As it turns out, the transfer to City had been over a year in the making. The Premier League champions had – according to Alianza's head of youth recruitment, Jaime Duarte – been in Peru for the youth tournament and decided as long ago as that to sign Aguilar.

"It was impressive because there was a sea of scouts from all over the world," Duarte told Libero. "Man City has a headquarters in Brazil and there is a manager [Carlos Santoro] who covers all of South America. He had come to Lima and he tells one of their chiefs [Gary Worthington, head of player recruitment], I think Pep Guardiola's right-hand man, to take a plane to Peru to see a 15-year-old.

"Scouts always look at the Brazilian, Argentinian and Uruguayan full-backs, but Kluiverth was rated the best South American full-back, and then came the approach with his manager. From there he was already [gone]."

According to the Peruvian media, Worthington only needed to watch for "a few minutes" before approving a move.

The long road

Aguilar's very being is clearly heavily influenced by football - the names of he and his brothers, Diego Armando and Rijkaard, all carry obvious inspiration rooted in their father's love for the game.

That has certainly rubbed off on Aguilar, who is clearly a fine talent for his age. But however talented he may be, the route to the City first-team will likely be long and arduous, assuming he is a success – and that's no guarantee for a 16-year-old.

Aguilar will join up with City next May when he turns 18. From there, his future becomes a little cloudier as one considers his next steps. Will he be expected to develop in the reserves? Can he force his way into first-team reckoning ahead of the 2021-22 season? Or will he just become engulfed by the City Football Group machine and be bandied around between clubs?

It seems the best indicator as to City's plan for Aguilar - or 'Cyborg', as he's known to some team-mates - is to consider Yangel Herrera, the Venezuelan talent the club plucked from relative obscurity in 2017.

Since then, the defensive midfielder has spent two seasons on loan with sister club New York City, half a year in LaLiga with Huesca before returning to Spain's top-flight this term with Granada, where he has impressed.

Fortunately, Aguilar appears switched-on and humble, acknowledging spells away from City are likely, telling Alianza's club channels: "At the moment I think first of being a champion with Alianza and if later City want to train me in other clubs, I will do so to be able to reach the first team."

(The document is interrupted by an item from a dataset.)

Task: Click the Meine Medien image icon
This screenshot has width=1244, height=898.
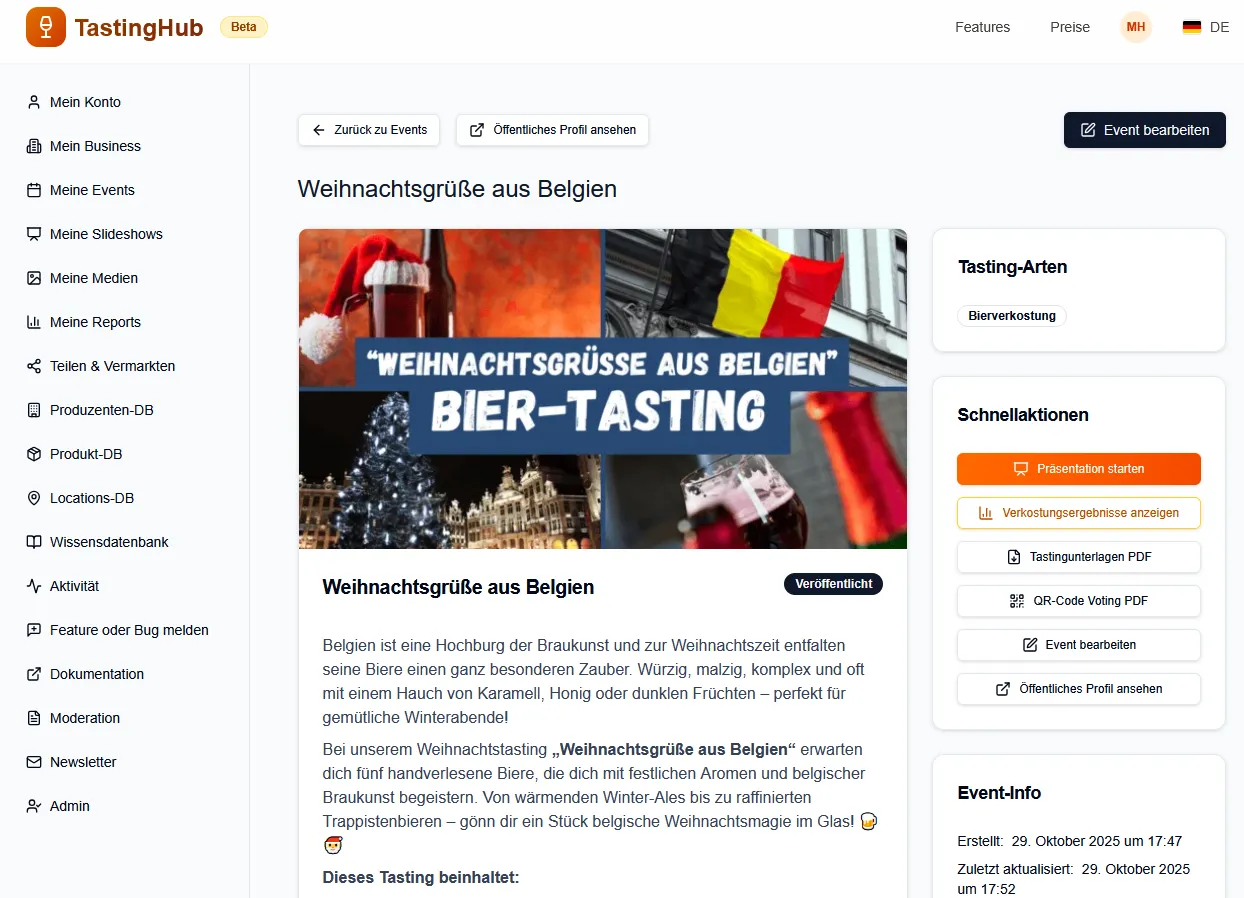Action: [34, 278]
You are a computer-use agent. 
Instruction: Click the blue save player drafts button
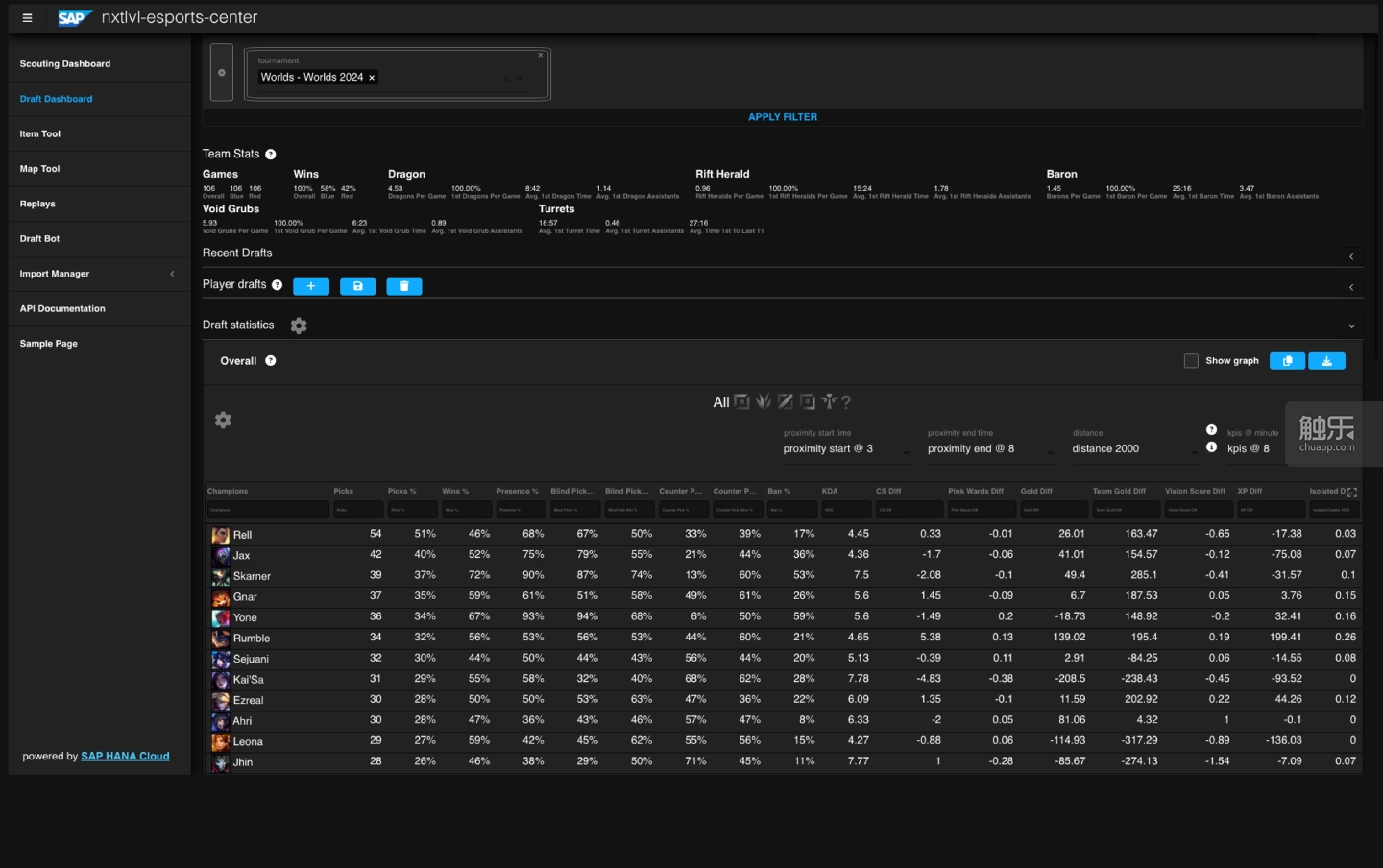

The value of the transfer is shrouded in uncertainty, with Alianza insisting they received significantly less than the $2.8million fee being reported, but with an apparent 30 per cent sell-on, there's every chance this deal will eventually go down as the biggest in domestic Peruvian football history.

Regardless of how Aguilar's career progresses in England, one thing is clear; his move is a major boost for Peru, an undertapped source in football.